I have this recursion $a_n = a_{n-2} +8n+2$.
$n\ge0 , a_0=0, a_1=1$.
The solution should look like this $a_n=d_n+b_n$ . Where $d_n$ is the solution for the homogeneous part and $b_n$ is for the the non-homogeneous. For $d_n$ I got
$d_n=\alpha\cdot1^n+\beta\cdot(-1)^n$
For $b_n$ is used this equation:$b_n=n^m\cdot q(n)\cdot s^n$
where $\deg(q_n)=\deg(8n+2)$
so $q_n=(An+B)$, $s=1$(from the recursion), $m=1$ (because $s(1)$ is $1$ times the root of the homogeneous part). At the end my $b_n=n\cdot(n+3)$ So $a_n=d_n+b_n$
$a_n=\alpha\cdot1^n+\beta\cdot(-1)^n+n(n+3)$
After calculating $α$ and $ß$: $α=-3/2, ß=3/2$.

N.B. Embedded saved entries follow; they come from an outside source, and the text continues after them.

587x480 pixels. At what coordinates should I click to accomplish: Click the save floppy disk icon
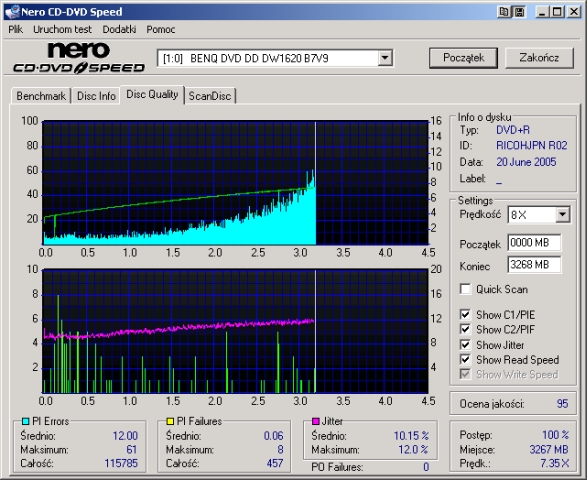click(x=519, y=12)
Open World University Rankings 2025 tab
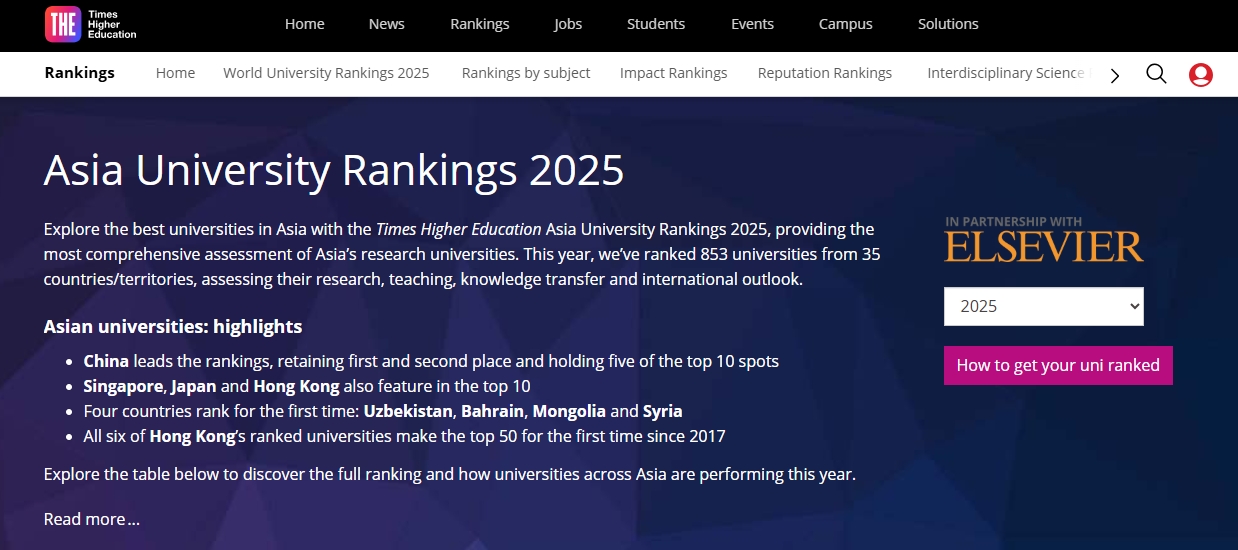1238x550 pixels. tap(326, 73)

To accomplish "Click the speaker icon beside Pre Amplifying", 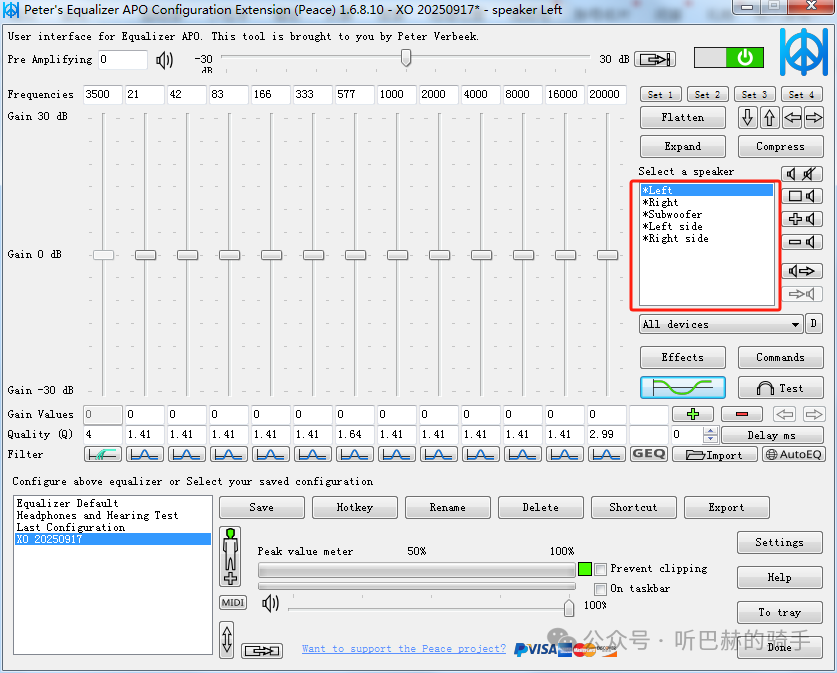I will (x=165, y=60).
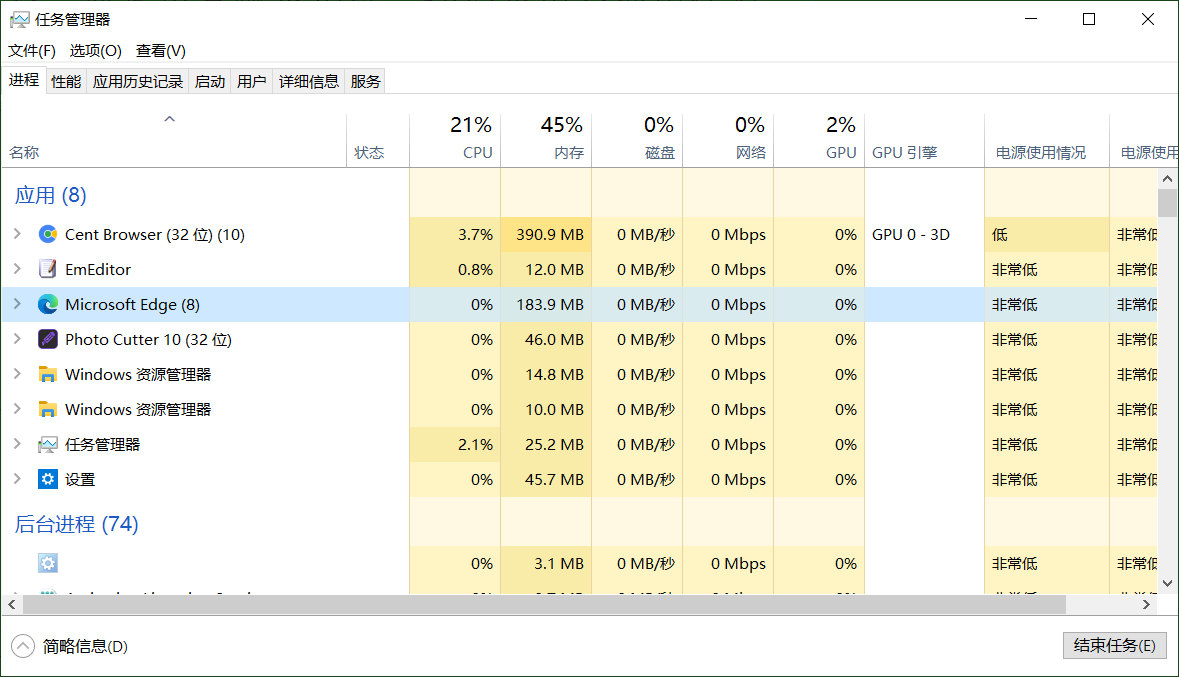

So my final result is: $$a_n=-3/2\cdot1^n+3/2\cdot(-1)^n+n(n+3)$$
Is this correct?
The correct solution(because somebody can't scroll down where the solution is flagged, but can write a comment)
- $b_n=n(2n+5) = 2n^2+5n $
- $a_n=-3+3*(-1)^n+n*(2n+5)$
Since you are given $a_0$ and $a_1$ and you have found solutions $\alpha 1^n$ and $\beta (-1)^n$ for the homogeneous equation, I suspect you have mis-typed the recurrence relation and it is in fact the second order relation
$a_n = a_{n-2} + 8n +2$
In which case a solution to the non-homogeneous part is $a_n = 2n^2 + 5n$ and the general solution is
$a_n = \alpha + \beta (-1)^n +2n^2 + 5n$
You can find the values of $\alpha$ and $\beta$ from $a_0=0, a_1=1$.